* A student should not be able to bring everything down by deliberately checking in 200 GB (yes they try these tricks in subversion)
* IT should have alarms when a disk crashes/server goes offline.
- should not need an email from an instructor/student to request it to be fixed.
* We should be able to put grade/FERPA stuff (rosters) on there.
Web access (like gitlab/github) of files
ssh key access very useful for scripting
An industry accepted,secure, integrateable authentication and authorization mechanisms, distributed, flexible, well documented, robust, integrated webevent hookable, version control system with commandline and gui inexpensive client tools that perform well on multiple platforms has long supported releases and is easy to maintain because it is industry standard tool. In addition, standard APIs for user roles config plus web interface would be a plus. Ability to tie in and cross reference bug tracking and wiki documentation a plus. Lots of integration with other systems eg continuous build systems, code review, autograder, presentation systems, and integrated development environments such as Android studio ... Would be a strong plus
Some assignments can be and should be more than one student and a bunch of files; we want multistudent projects and be able to craft real development experiences.
**For student work:**
* For longitudinal education research/cheating detection we desire student repos data to be kept for 5-10 years.
* We desire meta data (e.g. web logs) to persist for 5-10 years.
* The switchover from active to readonly can occur at the start of the semester However these can be read-only compressed artifacts.
* Some repos should be active for more than one semester.
It would be very useful to pre-create repos based on a (engr) roster list (DMI+unofficial) + course staff list with appropriate permissions. It should be possible to tweak existing subversion scripts to achieve this.
The roster script should be able to deal with late adds / drop-readds.
For short-term, we can get the roster info from EWS's subversion (list of student netids, list of staff netids; so some sort of way to automatically script git creation/git access is sufficient.
Minimum use is just as a git repo. More advanced use is to use it 'in full force' as a 'real' project development suite (i.e. bugs)
Be able to use it for student team projects
Creating student teams can be self-signup / adhoc.
### Peer examples and resources
*[Stanford system programming course](http://dl.acm.org/ft_gateway.cfm?id=2728665&ftid=1550333&dwn=1&CFID=713083886&CFTOKEN=14312600)
*[Autograder and code review](http://help.vocareum.com/article/8-using-git)
### Known concerns
The git repo commit meta data (user + commit times) can be faked/altered by the user;
My belief is that Web hooks and the server meta (should) mitigate this concern.
(i.e. We set up a repo to automatically callback the grading server when a student commits code and use that as the commit time not the reported time inside the repo).

- **Material**
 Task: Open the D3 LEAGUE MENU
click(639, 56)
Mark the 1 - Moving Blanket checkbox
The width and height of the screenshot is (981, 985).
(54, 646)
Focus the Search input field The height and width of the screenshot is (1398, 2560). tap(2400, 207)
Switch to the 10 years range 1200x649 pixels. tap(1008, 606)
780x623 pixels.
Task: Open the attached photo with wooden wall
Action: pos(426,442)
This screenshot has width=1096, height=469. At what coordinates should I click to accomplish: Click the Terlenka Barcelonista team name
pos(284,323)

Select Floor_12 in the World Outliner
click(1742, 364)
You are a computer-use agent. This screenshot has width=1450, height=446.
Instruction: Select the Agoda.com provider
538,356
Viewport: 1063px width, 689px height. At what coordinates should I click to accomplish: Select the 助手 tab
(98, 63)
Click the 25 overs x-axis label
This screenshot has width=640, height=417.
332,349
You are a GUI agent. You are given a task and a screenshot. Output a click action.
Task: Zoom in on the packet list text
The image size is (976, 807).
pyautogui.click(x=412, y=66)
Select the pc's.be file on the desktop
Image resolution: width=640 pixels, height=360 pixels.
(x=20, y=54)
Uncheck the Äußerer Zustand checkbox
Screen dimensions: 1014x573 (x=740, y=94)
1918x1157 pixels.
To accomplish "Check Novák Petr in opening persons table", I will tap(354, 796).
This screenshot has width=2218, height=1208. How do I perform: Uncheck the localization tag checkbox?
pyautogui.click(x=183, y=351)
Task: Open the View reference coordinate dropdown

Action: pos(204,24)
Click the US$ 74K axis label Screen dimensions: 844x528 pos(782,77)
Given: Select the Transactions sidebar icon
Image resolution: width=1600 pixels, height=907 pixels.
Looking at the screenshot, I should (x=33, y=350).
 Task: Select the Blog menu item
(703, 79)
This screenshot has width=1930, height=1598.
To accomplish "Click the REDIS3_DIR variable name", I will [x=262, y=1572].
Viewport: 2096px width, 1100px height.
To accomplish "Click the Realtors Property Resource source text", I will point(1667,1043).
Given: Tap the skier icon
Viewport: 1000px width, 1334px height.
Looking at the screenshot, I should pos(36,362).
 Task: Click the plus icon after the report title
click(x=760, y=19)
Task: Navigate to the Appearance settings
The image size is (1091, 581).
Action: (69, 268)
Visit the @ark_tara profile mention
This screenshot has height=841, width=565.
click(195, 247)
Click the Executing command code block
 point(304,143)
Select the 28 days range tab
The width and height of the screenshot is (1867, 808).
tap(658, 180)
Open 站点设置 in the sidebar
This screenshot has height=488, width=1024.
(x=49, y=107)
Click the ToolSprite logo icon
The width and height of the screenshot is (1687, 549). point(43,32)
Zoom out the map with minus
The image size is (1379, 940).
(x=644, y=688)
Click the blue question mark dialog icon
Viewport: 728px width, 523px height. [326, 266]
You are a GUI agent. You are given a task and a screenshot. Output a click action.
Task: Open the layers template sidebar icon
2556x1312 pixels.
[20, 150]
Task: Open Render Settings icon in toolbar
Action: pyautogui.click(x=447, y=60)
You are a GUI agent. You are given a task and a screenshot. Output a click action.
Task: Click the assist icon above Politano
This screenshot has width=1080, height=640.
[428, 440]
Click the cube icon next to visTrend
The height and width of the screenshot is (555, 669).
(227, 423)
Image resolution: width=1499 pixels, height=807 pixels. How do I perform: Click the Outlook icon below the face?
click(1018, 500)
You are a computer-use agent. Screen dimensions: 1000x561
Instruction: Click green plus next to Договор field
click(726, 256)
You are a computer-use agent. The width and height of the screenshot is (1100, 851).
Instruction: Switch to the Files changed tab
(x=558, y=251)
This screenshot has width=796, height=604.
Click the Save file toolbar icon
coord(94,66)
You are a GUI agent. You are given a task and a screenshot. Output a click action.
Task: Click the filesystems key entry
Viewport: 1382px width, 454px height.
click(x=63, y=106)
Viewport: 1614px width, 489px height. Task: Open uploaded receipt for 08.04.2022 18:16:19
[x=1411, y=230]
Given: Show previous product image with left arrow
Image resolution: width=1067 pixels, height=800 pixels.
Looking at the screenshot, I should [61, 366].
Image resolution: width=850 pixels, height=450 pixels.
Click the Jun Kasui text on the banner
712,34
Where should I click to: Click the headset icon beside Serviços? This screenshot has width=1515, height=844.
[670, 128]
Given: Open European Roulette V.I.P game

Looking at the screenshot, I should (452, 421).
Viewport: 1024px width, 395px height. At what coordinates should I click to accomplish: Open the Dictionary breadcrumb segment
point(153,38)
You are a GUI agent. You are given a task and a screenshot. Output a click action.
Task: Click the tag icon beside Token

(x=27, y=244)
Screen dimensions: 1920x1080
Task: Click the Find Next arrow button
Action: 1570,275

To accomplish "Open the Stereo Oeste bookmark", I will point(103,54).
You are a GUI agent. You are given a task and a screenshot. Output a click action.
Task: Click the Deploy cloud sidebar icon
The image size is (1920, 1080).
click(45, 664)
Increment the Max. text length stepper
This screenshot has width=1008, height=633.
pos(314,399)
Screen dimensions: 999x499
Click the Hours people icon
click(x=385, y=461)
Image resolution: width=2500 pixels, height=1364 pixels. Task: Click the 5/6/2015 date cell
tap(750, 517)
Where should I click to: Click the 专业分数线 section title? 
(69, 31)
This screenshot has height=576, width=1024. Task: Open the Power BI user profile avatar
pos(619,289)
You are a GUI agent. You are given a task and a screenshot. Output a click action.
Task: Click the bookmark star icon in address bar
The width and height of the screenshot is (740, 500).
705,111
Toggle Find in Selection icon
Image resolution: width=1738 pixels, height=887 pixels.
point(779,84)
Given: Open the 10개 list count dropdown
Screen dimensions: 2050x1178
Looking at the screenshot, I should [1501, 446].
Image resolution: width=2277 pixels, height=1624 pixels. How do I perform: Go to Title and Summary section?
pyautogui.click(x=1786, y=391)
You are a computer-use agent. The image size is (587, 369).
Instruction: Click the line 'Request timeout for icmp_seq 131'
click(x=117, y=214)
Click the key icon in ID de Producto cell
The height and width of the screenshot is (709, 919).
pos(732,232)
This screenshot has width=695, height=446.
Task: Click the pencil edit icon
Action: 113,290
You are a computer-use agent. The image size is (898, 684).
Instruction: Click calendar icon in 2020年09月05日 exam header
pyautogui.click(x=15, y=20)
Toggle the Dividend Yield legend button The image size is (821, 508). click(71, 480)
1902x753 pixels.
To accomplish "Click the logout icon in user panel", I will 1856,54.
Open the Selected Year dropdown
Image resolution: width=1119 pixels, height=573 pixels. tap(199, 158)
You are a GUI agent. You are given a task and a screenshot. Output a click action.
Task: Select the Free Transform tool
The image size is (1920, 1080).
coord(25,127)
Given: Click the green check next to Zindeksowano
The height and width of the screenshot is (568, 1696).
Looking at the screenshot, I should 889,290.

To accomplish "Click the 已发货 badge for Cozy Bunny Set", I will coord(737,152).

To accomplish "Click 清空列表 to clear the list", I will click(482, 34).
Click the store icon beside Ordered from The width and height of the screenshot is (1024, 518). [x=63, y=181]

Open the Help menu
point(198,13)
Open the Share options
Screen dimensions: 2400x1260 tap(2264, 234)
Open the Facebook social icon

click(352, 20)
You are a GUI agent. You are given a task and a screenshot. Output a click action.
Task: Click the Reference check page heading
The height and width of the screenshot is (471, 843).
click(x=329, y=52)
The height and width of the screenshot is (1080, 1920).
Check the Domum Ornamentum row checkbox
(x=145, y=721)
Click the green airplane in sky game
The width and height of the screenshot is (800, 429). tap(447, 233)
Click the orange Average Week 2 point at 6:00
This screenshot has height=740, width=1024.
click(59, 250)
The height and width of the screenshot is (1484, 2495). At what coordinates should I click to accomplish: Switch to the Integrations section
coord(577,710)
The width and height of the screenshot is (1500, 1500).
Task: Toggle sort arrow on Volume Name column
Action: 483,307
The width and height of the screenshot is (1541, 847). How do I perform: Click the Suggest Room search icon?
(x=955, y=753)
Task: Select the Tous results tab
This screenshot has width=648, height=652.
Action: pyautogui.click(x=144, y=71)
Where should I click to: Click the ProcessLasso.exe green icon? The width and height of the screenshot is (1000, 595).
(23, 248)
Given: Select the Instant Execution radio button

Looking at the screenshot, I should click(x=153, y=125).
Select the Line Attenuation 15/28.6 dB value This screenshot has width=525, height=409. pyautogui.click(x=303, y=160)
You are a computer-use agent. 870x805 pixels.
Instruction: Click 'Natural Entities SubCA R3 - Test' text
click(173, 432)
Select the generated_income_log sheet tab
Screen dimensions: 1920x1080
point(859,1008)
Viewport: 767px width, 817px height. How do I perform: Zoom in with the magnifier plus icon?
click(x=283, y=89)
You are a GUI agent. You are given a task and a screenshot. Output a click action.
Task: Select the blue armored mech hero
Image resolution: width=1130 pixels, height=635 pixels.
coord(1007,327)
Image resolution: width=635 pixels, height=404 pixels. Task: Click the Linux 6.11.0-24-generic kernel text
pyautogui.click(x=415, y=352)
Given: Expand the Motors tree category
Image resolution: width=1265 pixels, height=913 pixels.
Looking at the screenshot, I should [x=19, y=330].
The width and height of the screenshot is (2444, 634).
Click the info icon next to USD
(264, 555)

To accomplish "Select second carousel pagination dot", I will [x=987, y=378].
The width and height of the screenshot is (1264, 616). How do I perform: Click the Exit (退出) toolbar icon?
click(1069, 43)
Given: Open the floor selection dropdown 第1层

- **Exercise description**
Copy the part of the requirements text from "### Peer examples" to "mitigate this concern.", inclusive, as it stands.

- **In response**
### Peer examples and resources
*[Stanford system programming course](http://dl.acm.org/ft_gateway.cfm?id=2728665&ftid=1550333&dwn=1&CFID=713083886&CFTOKEN=14312600)
*[Autograder and code review](http://help.vocareum.com/article/8-using-git)
### Known concerns
The git repo commit meta data (user + commit times) can be faked/altered by the user;
My belief is that Web hooks and the server meta (should) mitigate this concern.